Having read this guide, you should hopefully have an idea of the thought process for how to work out a successful strategy for your campaigning in M2TW. This is the thought process I worked out after my first campaign in RTW, where I was going round in circles with no real strategic sense of direction. If you break the strategic problem down into steps and apply a strategy to each step, then it should work. If all else fails, make a separate save and continue the campaign four or five different times using different strategies until you find one that works. If you are working on a campaign strategy, then saving every turn to allow you to play on from any point if something goes wrong can help you to develop your strategy more effectively than restarting the campaign every time something happens.
If you really want to know where I got this information from, then I lurked in the RTWH forums for a while, before registering. Having looked in the newbie FAQ and read through most of the threads that were up at the time, I was able to avoid asking the obvious questions and learn a lot about the game. I also found the Smackus Maximus guide very useful, you can read it here. This guide was invaluable to my learning how to play RTW effectively, and I recommend it to all players, although you do have to take some points with a pinch of salt. Destroying the enemies' economies won't work on the harder difficulty levels for example, because they have infinite money. The basic theory still works though and understanding it takes you well on the way to becoming a competent player. Even for M2TW, I recommend that everyone should read Smackus Maximus, the two games are very similar and even taking the differences into account, it is an extremely well-written guide that is freely available.
Some of the strategies that I have come up with using this though process were taken from the ideas of others on the forums, some were adapted from the ideas of others, some were completely of my own invention. The important thing is not where the strategy comes from, the important thing whether or not it works.
Well, that's pretty much it. I hope you found this useful.

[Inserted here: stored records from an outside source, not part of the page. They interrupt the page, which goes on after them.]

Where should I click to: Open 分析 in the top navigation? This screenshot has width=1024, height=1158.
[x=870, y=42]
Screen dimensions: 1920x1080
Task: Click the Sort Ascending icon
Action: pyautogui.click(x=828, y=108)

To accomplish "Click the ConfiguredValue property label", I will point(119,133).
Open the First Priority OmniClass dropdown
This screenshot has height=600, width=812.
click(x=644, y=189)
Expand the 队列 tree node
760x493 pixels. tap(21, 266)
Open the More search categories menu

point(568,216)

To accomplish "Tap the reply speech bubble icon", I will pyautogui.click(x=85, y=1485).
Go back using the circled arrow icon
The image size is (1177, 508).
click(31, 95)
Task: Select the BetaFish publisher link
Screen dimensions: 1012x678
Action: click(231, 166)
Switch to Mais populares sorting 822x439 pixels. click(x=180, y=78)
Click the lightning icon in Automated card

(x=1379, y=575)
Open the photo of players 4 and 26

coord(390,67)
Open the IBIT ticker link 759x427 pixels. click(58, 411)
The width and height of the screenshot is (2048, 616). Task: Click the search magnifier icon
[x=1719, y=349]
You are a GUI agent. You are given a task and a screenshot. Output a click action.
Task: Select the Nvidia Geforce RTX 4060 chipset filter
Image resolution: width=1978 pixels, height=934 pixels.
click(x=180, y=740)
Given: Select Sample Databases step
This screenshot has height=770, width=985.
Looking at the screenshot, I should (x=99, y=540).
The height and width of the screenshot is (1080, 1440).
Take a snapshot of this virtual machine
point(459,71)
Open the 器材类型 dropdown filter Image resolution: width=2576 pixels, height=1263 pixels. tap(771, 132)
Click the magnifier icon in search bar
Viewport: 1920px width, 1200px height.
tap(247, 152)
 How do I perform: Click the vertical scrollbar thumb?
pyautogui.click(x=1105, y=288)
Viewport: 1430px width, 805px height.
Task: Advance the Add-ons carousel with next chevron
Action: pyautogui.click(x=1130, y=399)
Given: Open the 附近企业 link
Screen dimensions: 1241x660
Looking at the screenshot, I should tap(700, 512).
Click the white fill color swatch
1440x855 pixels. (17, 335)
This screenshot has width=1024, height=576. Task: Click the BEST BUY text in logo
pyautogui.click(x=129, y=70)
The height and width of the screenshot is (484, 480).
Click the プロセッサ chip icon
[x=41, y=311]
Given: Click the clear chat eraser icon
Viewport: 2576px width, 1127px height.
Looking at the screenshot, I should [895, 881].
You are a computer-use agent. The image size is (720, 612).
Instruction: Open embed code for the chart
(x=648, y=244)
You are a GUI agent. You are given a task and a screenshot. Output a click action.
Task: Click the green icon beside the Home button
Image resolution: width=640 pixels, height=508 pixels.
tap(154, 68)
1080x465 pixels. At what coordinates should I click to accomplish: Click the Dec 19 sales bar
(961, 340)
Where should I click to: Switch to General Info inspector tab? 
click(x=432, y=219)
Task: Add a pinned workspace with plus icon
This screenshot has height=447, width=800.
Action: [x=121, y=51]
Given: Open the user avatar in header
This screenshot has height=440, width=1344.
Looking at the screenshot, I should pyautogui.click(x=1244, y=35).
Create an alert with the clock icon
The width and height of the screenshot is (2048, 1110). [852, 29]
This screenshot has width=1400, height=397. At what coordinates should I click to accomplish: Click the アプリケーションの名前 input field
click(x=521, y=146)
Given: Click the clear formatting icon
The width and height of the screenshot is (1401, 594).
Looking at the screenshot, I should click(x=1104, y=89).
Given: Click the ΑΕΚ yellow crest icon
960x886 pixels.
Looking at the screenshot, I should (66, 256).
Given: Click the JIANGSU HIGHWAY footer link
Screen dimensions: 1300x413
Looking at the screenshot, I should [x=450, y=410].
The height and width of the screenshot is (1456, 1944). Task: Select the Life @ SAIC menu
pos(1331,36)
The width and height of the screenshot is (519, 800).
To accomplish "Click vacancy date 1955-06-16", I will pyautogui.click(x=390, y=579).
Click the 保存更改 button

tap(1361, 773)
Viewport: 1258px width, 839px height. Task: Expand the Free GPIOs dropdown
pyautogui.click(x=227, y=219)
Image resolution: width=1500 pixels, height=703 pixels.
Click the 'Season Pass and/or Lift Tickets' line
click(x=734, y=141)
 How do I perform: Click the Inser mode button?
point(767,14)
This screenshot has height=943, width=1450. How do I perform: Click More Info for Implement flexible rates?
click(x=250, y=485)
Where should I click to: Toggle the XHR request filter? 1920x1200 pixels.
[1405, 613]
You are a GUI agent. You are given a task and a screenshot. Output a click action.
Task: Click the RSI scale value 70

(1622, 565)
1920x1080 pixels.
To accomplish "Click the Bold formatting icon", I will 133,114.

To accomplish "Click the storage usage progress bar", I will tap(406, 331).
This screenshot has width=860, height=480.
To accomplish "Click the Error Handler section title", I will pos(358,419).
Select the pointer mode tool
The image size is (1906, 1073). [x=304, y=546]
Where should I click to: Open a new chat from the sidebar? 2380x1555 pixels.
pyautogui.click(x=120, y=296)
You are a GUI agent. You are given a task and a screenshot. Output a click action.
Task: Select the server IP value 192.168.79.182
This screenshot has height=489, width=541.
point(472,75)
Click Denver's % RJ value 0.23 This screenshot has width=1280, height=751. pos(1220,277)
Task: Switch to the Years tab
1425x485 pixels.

If you are a relative newbie at M2TW then good luck, may your campaigns be successful and most of all enjoy playing the game. If you are an experienced player, then hopefully this is a new way to consider your strategic play and I hope I have helped you. If you have any burning questions about strategic thinking, then post it in the forums or feel free to e-mail me. I can't guarantee an immediate and highly-detailed response, but I'll do my best.
May your swords always remain sharp, your arrows always fly true and your subterfuge always be successful!